**WHAT THIS TASK INVOLVES**
Copy out the entries word for word, from the line with "Locate an element" to the line with "points-balance: 보유포인트 0P", and omit the pictures.

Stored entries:
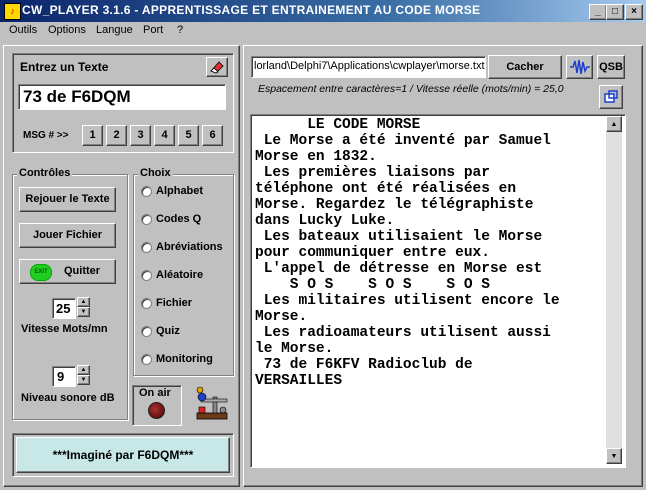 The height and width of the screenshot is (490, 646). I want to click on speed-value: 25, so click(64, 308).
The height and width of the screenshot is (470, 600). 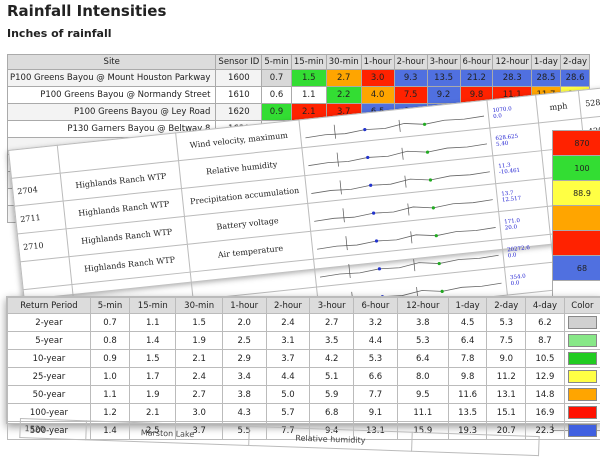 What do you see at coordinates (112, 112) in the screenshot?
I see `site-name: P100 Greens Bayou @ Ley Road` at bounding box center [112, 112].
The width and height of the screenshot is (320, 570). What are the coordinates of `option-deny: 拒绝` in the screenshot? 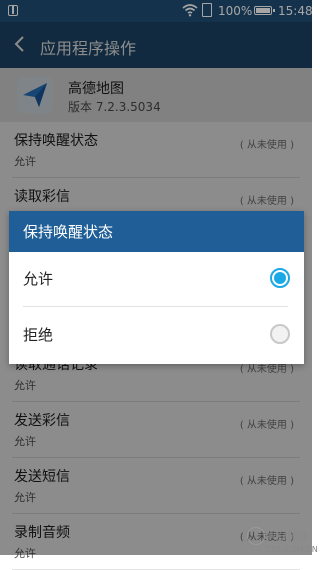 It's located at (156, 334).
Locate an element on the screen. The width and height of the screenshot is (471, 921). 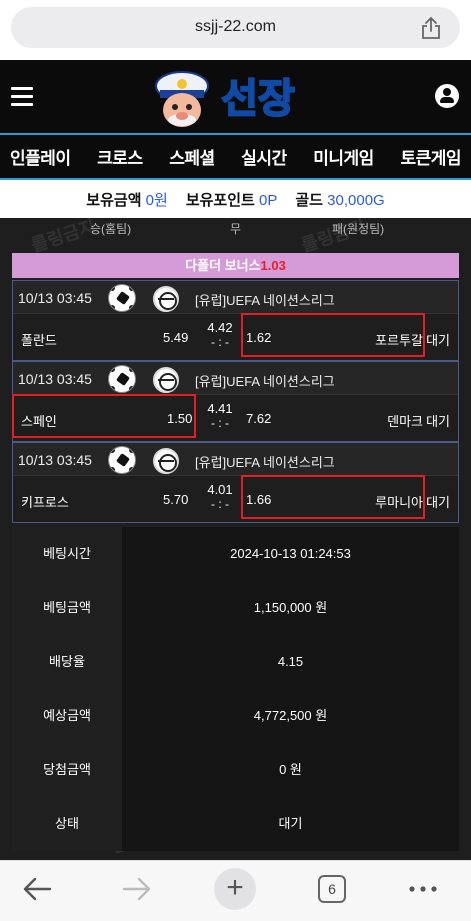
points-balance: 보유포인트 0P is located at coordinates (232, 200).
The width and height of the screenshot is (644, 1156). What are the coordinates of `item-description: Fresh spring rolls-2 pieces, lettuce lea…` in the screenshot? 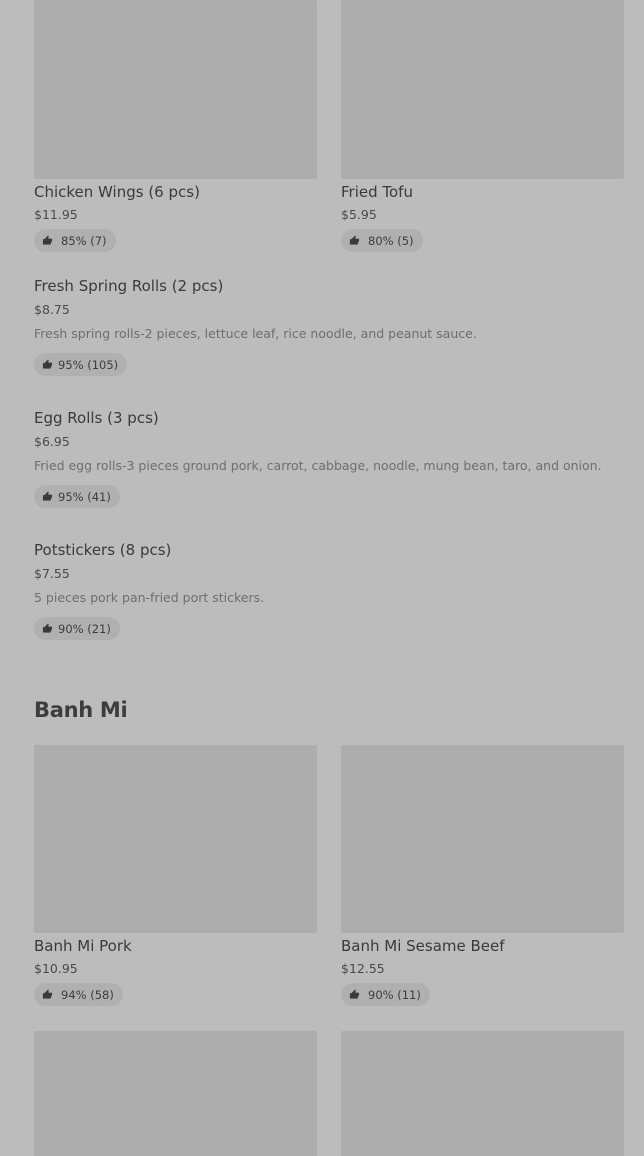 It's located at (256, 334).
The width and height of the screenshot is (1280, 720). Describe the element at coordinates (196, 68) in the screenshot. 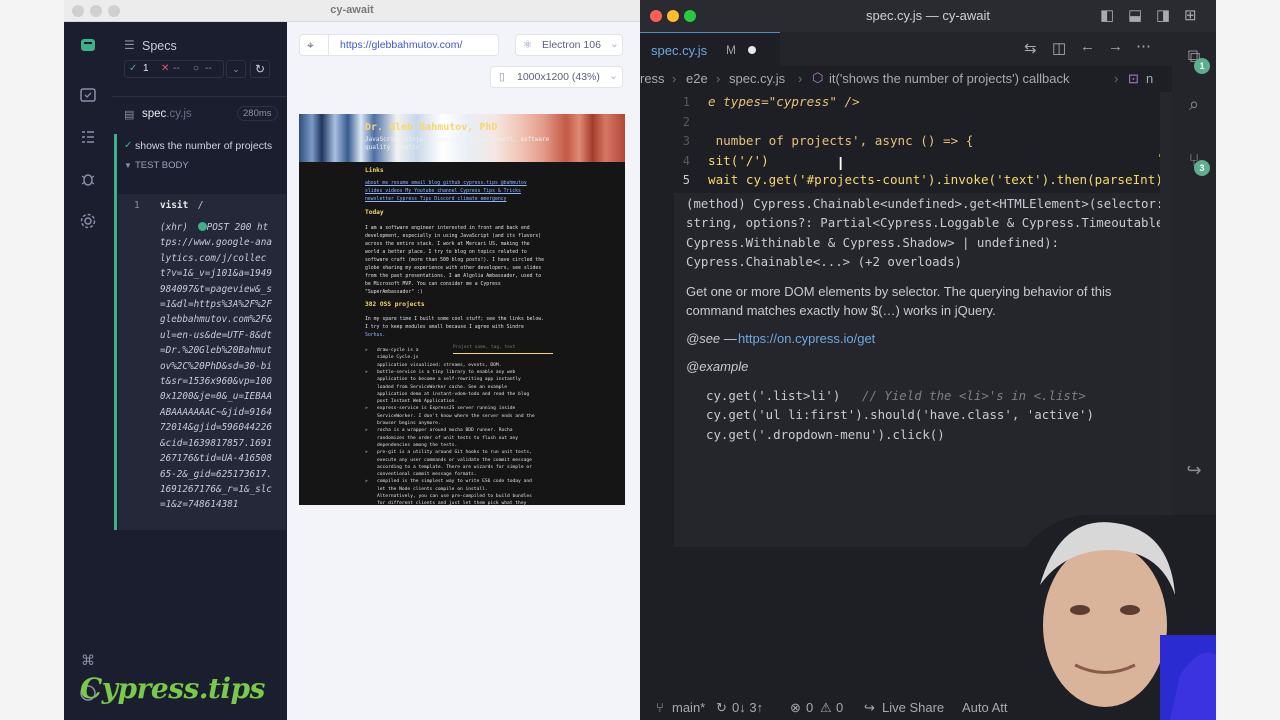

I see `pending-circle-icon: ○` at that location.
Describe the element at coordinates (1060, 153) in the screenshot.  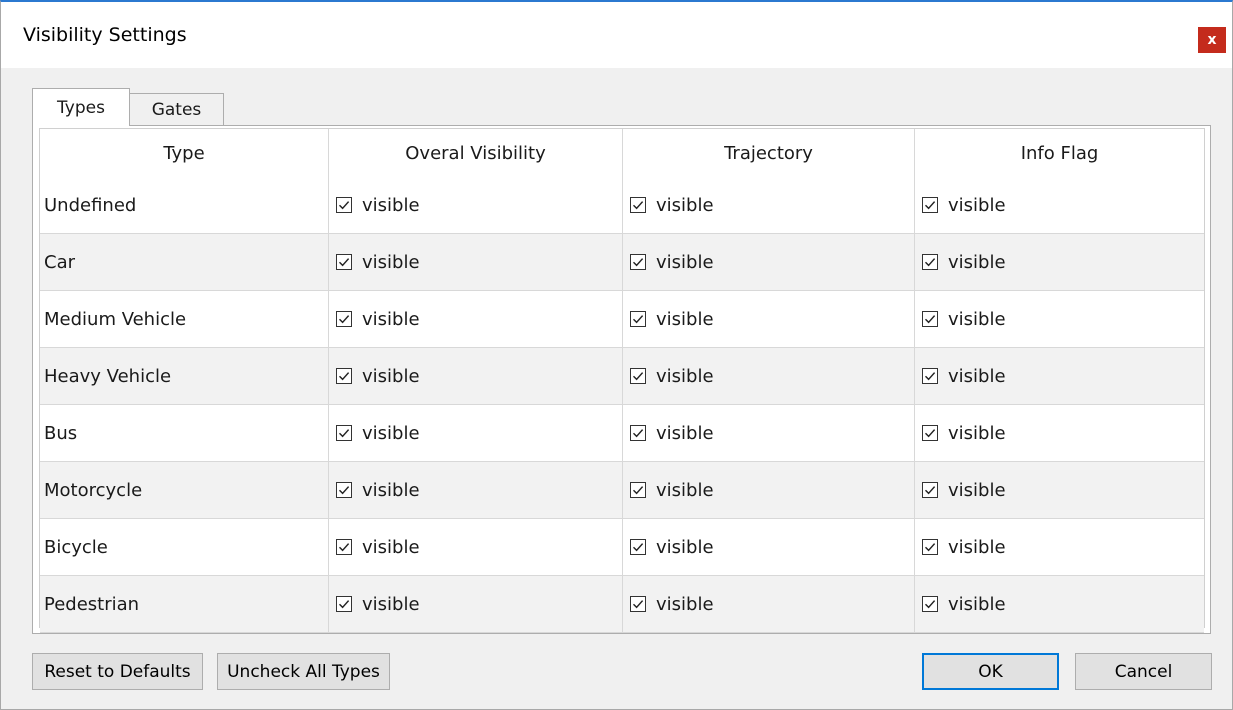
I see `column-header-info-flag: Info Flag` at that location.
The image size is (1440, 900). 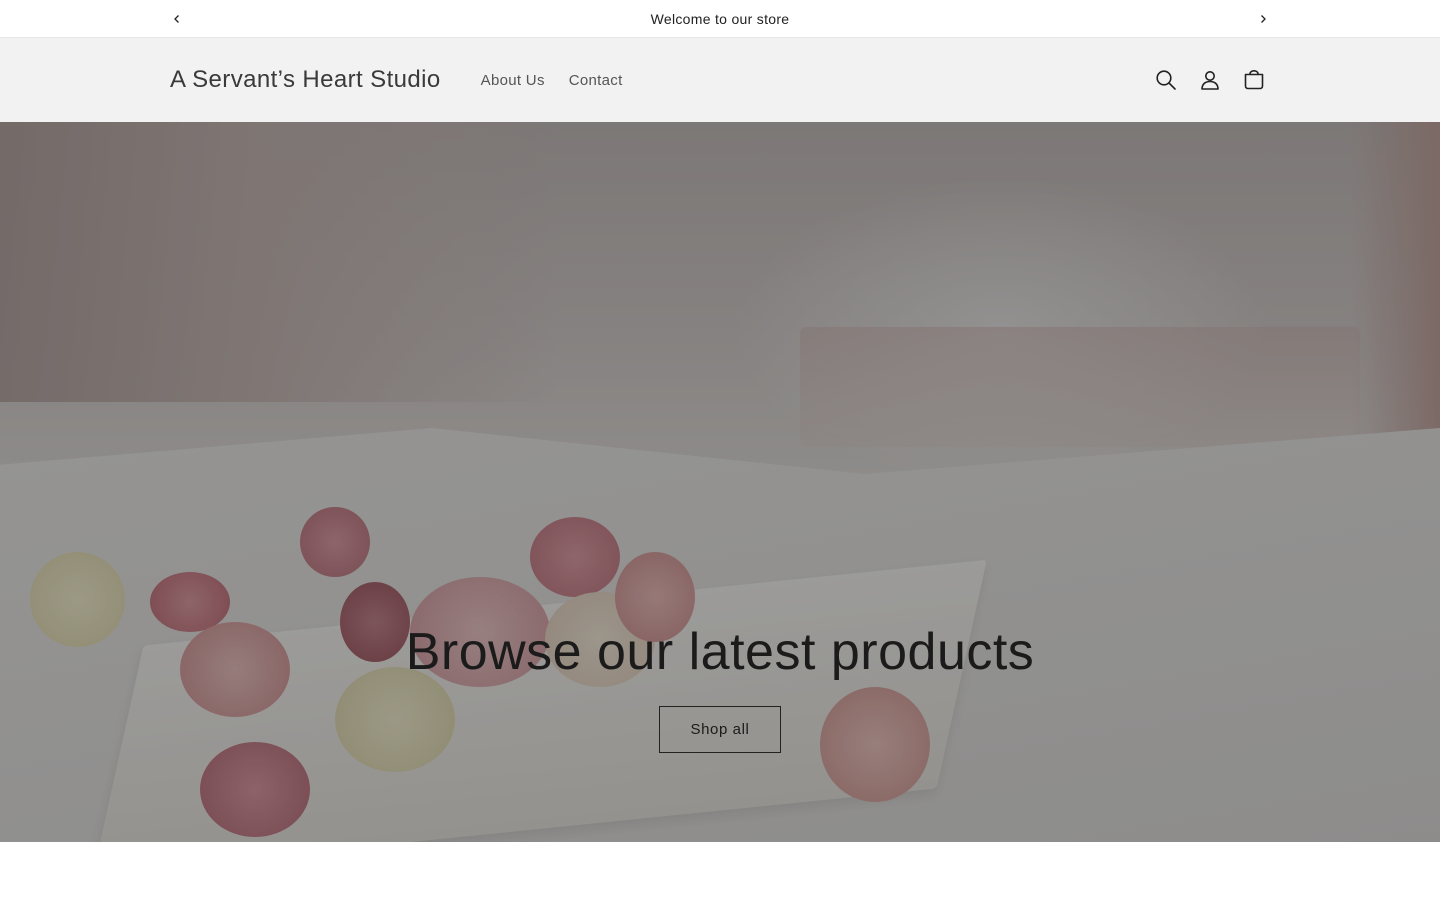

**ANSWER BOX**
Locate an element on the screen. The width and height of the screenshot is (471, 921). 
points-balance: 보유포인트 0P is located at coordinates (232, 200).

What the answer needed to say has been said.